**PROBLEM TO SOLVE**
Locate every line in the records below that contains the word "image", with matching case, and copy each of those lines in full.

**DATA TO USE**
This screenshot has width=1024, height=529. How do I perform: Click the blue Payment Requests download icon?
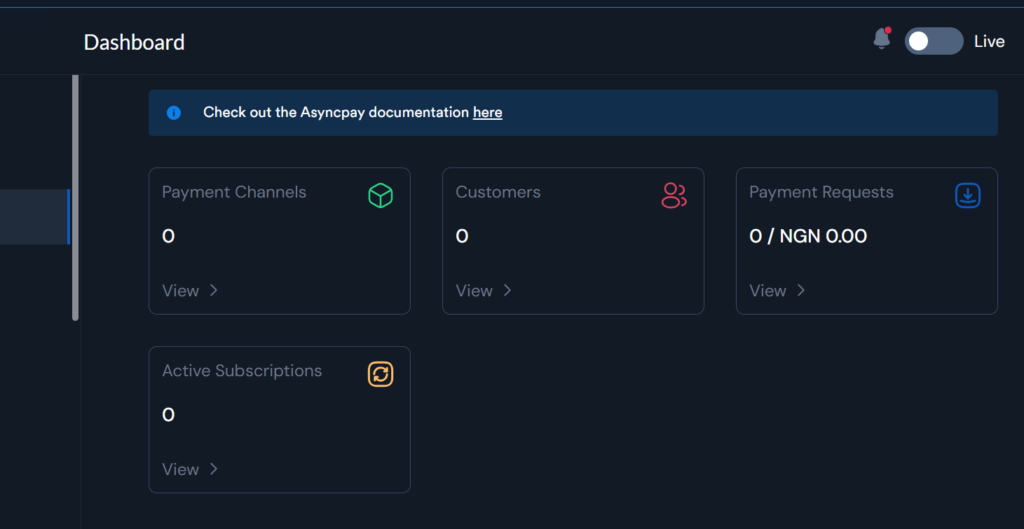tap(967, 196)
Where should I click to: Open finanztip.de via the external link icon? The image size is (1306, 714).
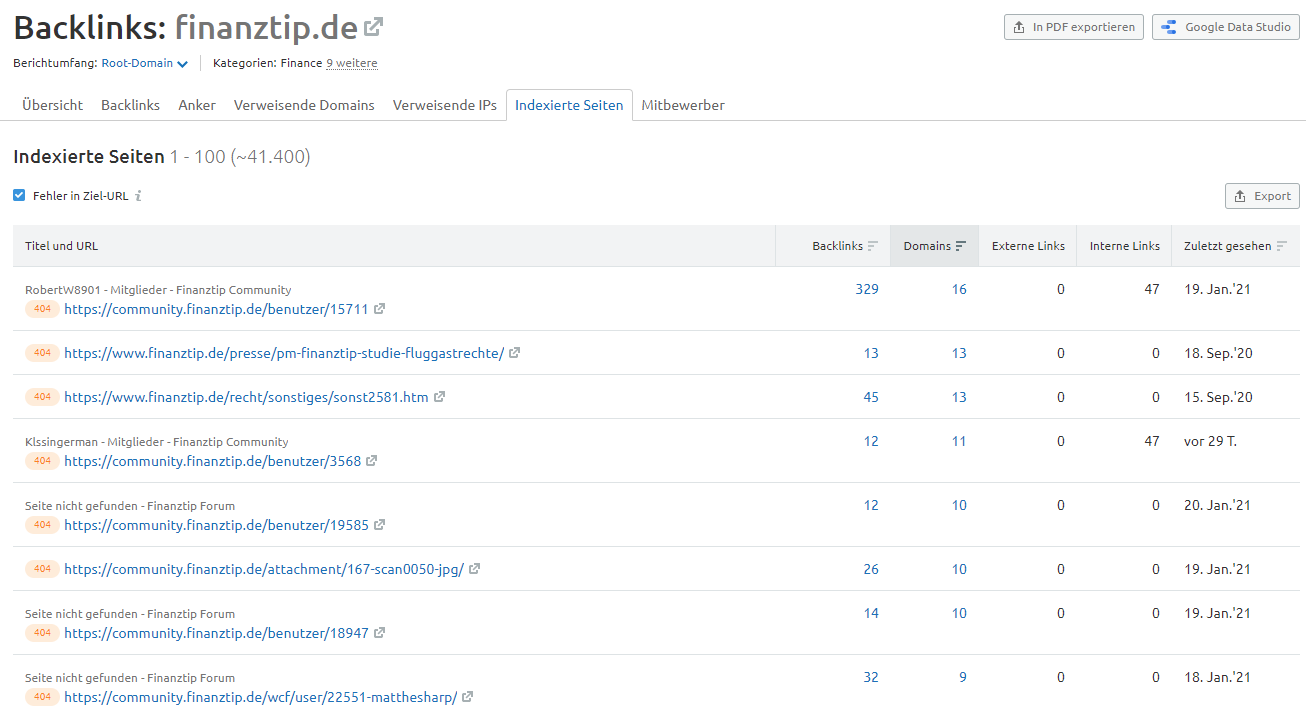coord(374,25)
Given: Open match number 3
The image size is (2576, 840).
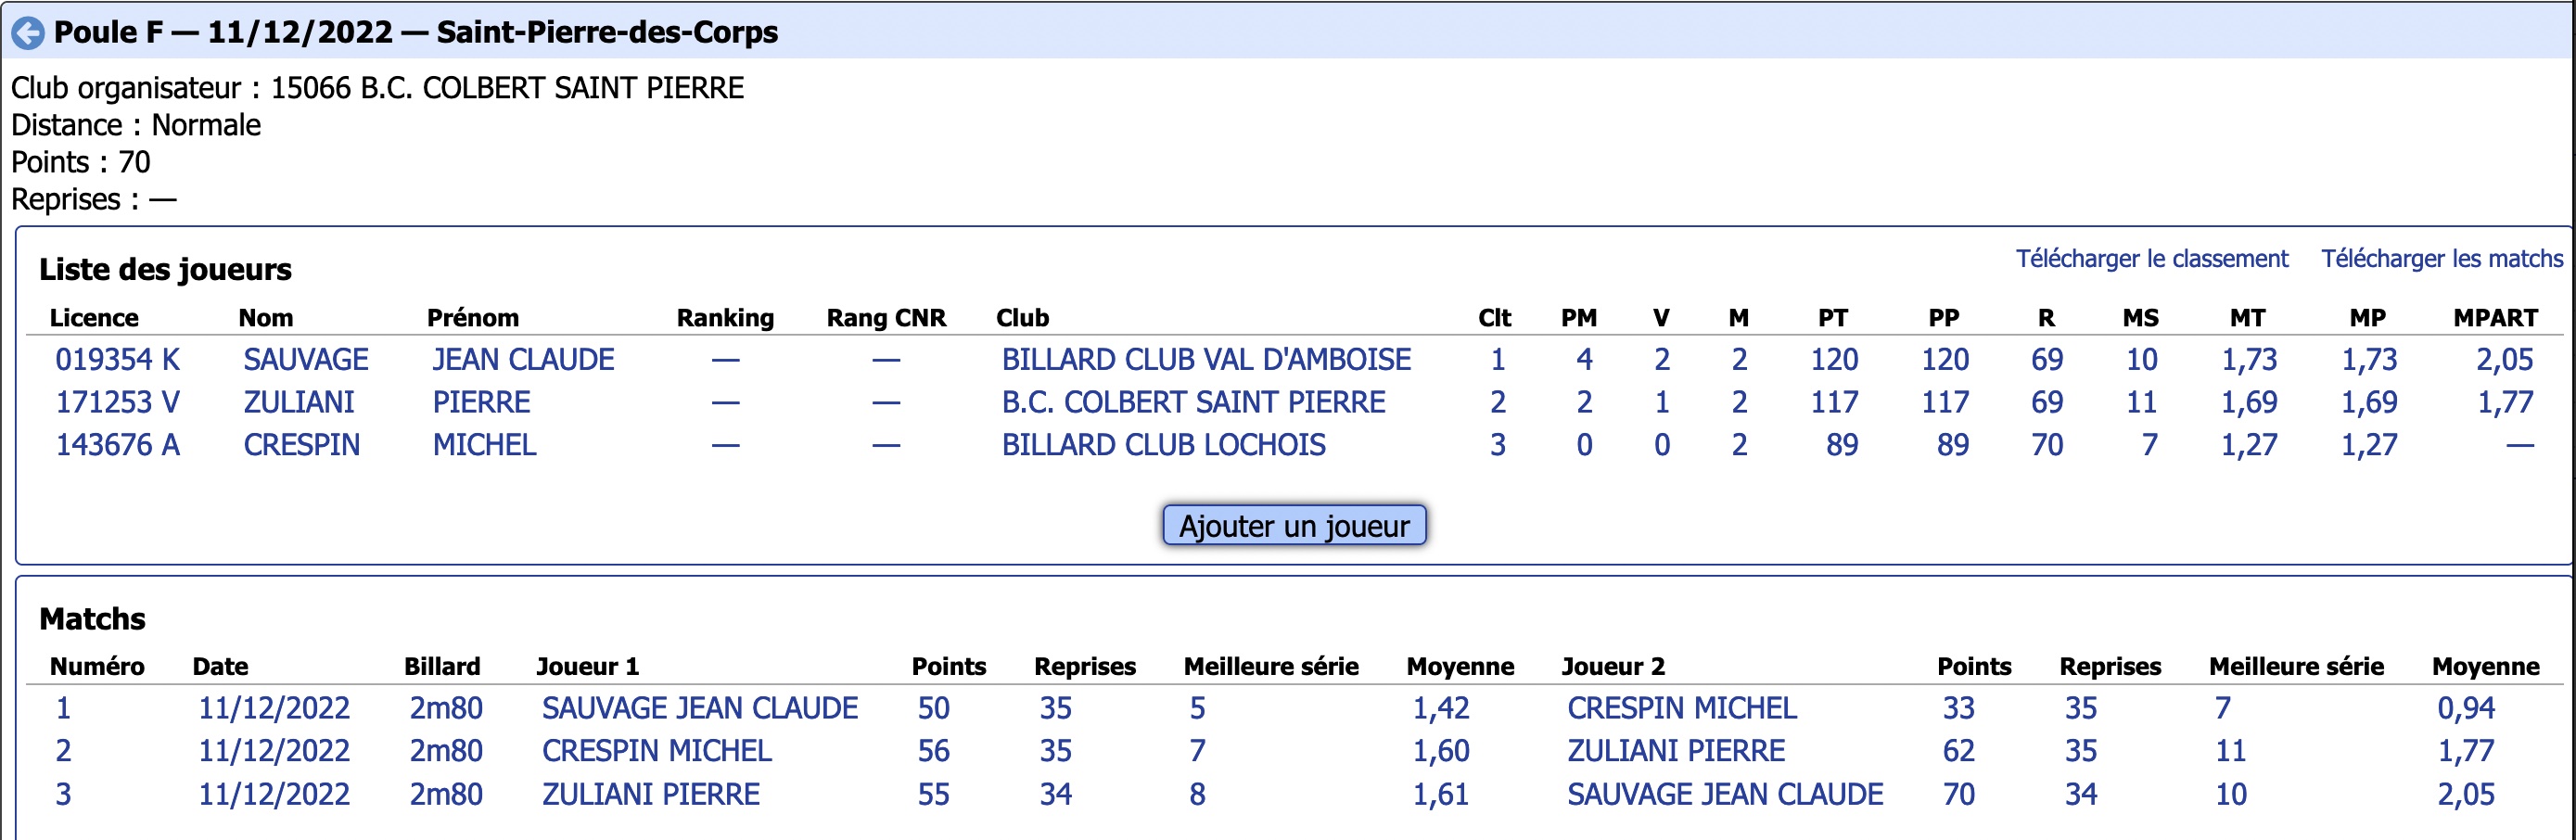Looking at the screenshot, I should pyautogui.click(x=63, y=794).

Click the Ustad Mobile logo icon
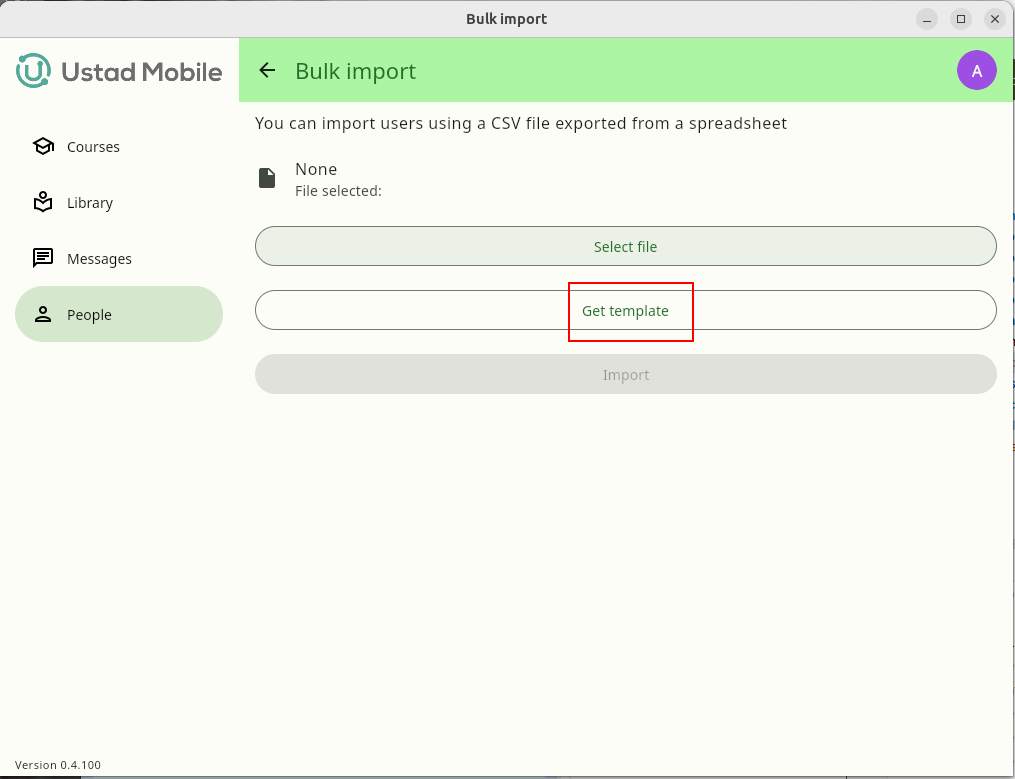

**THE REPLY**
Where should I click to: Open finanztip.de via the external link icon? The image size is (1306, 714).
The image size is (2576, 840).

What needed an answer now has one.